→ What is being asked
The entries contain pictures, which should not appear in the copy; everything else must be reproduced exactly.
# # # #
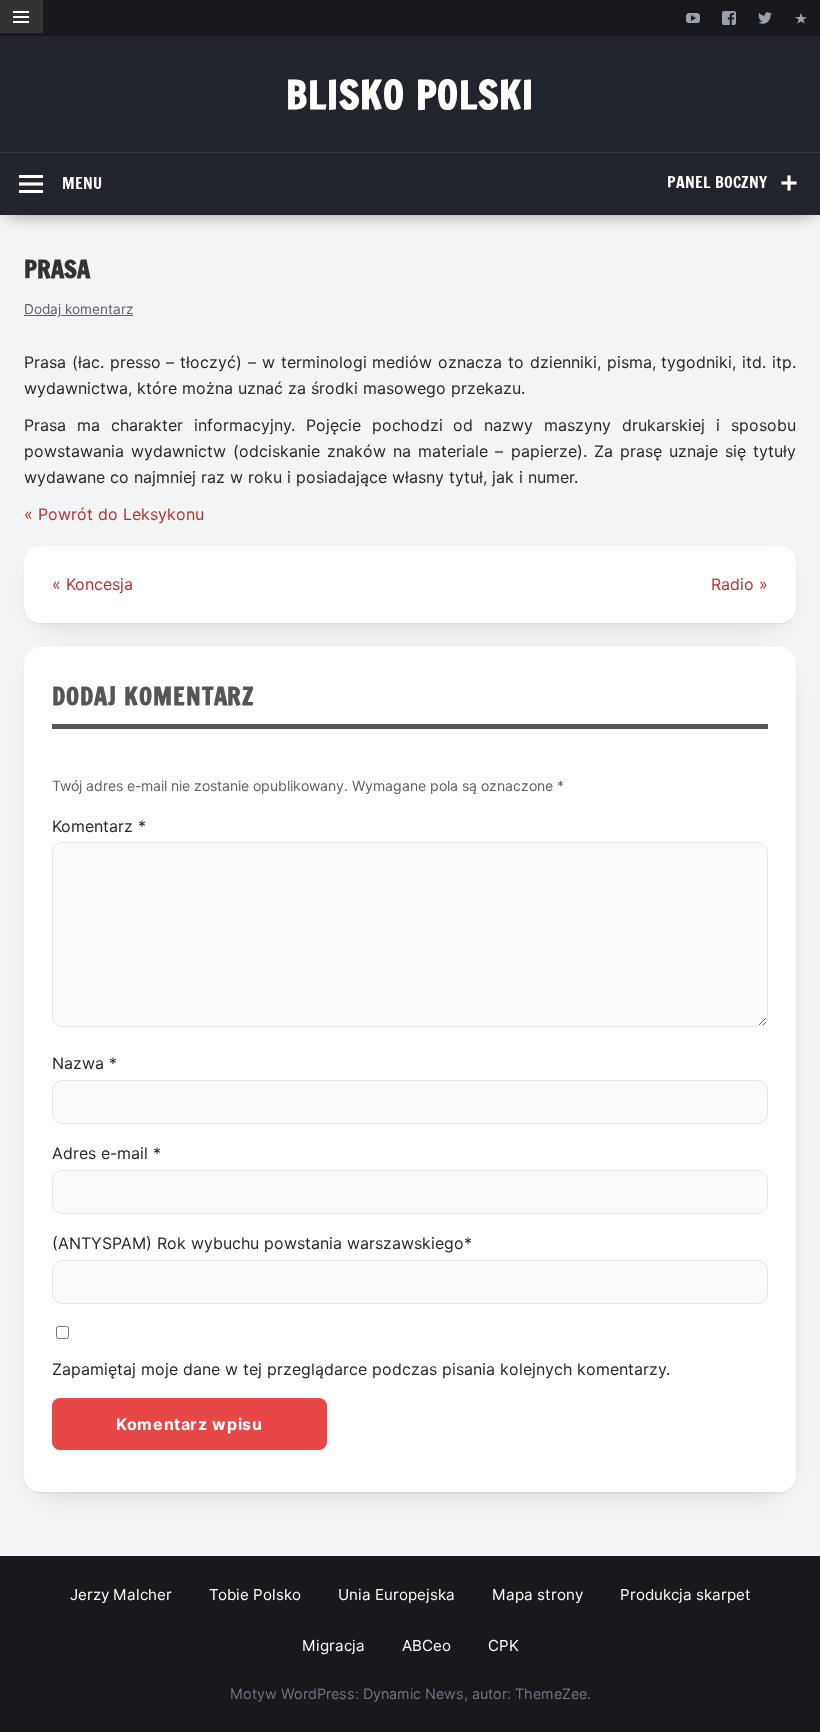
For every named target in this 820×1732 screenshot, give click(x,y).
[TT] (765, 17)
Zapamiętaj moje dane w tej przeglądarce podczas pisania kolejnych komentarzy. (361, 1369)
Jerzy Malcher (121, 1594)
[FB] (728, 17)
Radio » (739, 584)
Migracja (333, 1645)
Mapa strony (537, 1594)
# # # #
→ Answer space
For every named target in this 820×1732 screenshot, give click(x,y).
[TT] (765, 17)
Zapamiętaj moje dane w tej przeglądarce podczas pisania kolejnych komentarzy. (361, 1369)
Jerzy Malcher (121, 1594)
[FB] (728, 17)
Radio » (739, 584)
Migracja (333, 1645)
Mapa strony (537, 1594)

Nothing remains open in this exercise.